Heiner Carow und Claus Küchenmeister, so sie diese Zeilen lesen, werden vielleicht nicht sehr erbaut sein von dem Text, und ich verstehe das: Es ist ein Stück von ihrem Leben. Solche Konsequenzen können tragisch sein – Carow hat den Widerspruch produktiv, arbeitend also bewältigt, aber sie sind Reflex historischer Entwicklung.

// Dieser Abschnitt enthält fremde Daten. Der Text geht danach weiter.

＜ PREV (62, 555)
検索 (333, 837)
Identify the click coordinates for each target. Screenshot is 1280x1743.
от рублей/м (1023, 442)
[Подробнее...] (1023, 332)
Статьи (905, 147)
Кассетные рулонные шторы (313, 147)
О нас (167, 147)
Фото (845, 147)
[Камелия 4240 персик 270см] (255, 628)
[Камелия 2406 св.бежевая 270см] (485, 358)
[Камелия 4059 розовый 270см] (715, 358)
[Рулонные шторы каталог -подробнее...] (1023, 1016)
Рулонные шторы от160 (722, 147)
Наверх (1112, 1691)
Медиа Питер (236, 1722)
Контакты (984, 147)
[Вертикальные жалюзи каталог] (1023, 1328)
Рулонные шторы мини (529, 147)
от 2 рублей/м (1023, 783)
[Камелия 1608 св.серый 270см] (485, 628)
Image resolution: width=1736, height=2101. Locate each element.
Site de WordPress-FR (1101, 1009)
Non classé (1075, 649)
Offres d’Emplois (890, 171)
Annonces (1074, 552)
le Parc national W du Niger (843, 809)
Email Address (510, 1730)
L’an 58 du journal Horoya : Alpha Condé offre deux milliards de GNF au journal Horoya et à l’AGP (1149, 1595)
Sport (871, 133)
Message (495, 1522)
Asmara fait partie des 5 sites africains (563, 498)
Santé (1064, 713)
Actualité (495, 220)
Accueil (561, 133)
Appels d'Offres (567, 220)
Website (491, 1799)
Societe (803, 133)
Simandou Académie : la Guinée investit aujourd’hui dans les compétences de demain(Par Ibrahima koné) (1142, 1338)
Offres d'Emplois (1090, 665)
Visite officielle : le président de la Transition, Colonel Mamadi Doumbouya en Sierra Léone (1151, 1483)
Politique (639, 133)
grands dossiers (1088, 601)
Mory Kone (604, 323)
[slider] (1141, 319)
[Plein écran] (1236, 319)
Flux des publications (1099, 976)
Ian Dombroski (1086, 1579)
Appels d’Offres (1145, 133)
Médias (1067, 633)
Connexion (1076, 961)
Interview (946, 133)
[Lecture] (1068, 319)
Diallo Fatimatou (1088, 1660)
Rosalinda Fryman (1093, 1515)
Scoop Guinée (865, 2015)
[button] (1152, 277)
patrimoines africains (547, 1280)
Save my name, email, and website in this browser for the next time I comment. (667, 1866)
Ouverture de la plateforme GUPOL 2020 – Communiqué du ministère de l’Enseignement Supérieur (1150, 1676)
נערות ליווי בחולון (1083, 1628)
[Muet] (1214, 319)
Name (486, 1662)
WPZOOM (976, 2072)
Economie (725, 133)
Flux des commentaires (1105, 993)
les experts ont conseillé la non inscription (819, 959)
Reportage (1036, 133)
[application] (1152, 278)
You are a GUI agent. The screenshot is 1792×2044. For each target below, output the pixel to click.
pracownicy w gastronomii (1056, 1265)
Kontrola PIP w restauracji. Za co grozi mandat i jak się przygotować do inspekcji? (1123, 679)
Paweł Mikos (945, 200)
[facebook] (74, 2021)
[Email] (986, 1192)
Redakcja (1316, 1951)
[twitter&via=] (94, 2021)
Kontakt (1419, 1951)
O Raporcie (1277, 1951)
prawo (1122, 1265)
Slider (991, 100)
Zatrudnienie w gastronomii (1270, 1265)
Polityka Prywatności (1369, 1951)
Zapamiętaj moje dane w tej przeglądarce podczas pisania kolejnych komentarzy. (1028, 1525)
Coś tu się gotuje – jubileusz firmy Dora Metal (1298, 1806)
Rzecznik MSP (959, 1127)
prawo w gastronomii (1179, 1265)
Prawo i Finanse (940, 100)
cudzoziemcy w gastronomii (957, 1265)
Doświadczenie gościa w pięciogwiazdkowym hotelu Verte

Und der Film selbst, der hier ein wenig zu kurz kommt? Ich sehe ihn mit viel Respekt; denkt man sich, was es an Kunst gab zur geplanten Uraufführung, dann vervielfacht sich die Achtung: Das ist eine künstlerische Formung, die ihrer Zeit voraus war, bei Träumen dachte man damals wohl an Freud – und Leid des Formalismus, heute fragen wir nur nach dem Stoff, aus dem die Träume sind. Viel Symbolik im Bild (Jürgen Brauer), im Umfeld der Figuren, das Spiel selbst dann fast im understatement, fast dokumentar gestaltete Authentizität.

Ich bin für diesen Film und ich bin dafür, daß er jetzt läuft. Und ich bin auch dafür, daß wir nicht die Nase rümpfen, weil wir zwanzig Jahre später weiter sind.